Extracted information:
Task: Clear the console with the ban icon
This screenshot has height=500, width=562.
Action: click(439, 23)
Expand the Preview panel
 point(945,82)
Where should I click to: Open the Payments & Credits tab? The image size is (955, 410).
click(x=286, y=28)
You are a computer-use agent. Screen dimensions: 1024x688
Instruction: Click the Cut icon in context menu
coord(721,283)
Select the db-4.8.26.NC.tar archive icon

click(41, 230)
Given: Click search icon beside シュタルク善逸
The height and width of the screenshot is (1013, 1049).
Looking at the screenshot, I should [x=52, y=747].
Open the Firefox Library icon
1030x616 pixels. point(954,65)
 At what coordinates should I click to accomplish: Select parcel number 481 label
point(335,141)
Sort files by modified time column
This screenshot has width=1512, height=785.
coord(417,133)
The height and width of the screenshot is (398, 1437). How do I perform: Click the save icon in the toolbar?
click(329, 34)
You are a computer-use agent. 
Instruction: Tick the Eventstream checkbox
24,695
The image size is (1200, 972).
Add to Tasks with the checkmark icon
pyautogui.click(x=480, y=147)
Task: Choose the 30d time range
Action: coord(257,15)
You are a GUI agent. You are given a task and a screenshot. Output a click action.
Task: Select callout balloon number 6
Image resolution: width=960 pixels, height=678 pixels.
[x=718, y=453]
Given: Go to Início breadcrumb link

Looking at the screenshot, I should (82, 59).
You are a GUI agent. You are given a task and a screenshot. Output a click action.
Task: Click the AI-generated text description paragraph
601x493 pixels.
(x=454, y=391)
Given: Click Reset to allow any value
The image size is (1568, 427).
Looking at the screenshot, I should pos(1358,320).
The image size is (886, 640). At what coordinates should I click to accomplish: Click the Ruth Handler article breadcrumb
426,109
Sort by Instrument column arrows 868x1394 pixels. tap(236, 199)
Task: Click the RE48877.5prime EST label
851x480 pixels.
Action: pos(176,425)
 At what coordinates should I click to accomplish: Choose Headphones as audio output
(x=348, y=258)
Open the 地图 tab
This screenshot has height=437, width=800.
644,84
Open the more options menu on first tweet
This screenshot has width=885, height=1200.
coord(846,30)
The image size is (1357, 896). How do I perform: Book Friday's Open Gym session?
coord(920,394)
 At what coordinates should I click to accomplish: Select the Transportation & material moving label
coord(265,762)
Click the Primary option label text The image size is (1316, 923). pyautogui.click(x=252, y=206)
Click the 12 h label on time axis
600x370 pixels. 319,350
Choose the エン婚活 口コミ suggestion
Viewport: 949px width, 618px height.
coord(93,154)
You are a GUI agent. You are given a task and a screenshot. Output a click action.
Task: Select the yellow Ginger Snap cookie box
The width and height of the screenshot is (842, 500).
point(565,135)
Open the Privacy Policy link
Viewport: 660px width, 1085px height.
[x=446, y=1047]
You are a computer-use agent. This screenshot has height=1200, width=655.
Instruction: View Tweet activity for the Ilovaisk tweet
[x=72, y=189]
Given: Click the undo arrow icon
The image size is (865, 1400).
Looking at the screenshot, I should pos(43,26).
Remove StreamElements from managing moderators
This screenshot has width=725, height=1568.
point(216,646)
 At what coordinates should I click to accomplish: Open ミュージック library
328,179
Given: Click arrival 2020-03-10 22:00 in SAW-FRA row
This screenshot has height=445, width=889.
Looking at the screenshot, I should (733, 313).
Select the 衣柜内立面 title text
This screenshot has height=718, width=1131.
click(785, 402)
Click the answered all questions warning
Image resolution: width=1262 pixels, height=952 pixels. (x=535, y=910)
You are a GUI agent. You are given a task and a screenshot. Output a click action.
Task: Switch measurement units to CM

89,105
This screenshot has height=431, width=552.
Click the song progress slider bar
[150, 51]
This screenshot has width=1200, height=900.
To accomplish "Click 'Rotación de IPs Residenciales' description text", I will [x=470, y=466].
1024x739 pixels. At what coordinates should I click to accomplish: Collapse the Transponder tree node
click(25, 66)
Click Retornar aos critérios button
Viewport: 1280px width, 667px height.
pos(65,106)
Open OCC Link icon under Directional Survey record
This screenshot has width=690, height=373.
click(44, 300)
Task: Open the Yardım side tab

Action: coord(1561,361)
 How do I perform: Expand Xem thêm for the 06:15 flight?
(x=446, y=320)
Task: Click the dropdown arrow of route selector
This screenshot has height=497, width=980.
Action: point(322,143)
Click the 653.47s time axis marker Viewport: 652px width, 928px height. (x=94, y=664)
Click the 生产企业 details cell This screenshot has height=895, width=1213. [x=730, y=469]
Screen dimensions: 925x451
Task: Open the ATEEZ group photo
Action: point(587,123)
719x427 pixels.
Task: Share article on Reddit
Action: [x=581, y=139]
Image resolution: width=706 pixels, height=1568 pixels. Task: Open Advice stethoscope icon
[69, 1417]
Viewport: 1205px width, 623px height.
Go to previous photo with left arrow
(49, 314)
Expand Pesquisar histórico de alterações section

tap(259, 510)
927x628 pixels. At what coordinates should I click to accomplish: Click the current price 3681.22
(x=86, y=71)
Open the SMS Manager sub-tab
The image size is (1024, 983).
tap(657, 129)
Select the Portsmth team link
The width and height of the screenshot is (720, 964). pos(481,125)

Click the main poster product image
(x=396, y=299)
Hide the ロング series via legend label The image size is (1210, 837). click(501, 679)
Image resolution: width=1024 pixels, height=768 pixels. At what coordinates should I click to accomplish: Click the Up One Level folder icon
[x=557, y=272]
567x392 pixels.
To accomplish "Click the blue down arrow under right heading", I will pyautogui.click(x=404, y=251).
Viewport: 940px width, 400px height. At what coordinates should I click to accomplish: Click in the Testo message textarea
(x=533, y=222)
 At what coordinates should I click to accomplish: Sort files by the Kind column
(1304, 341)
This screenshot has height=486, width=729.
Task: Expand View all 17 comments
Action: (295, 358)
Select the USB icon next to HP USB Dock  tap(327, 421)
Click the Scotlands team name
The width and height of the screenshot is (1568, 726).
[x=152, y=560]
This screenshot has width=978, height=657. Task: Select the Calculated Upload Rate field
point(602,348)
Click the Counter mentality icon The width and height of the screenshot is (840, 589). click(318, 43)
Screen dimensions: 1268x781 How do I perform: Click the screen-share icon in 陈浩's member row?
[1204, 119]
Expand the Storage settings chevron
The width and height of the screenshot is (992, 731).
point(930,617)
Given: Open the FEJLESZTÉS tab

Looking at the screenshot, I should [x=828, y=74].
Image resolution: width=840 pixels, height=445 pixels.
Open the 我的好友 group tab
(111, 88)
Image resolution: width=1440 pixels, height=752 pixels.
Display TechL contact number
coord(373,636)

Problem description: The required answer is the exact run of lines above starting at the line with "At what coordinates should I click to accomplish: Select the" and ending at the line with "Click the Primary", with both ends present.

Written response:
 At what coordinates should I click to accomplish: Select the Transportation & material moving label
coord(265,762)
Click the Primary option label text The image size is (1316, 923). pyautogui.click(x=252, y=206)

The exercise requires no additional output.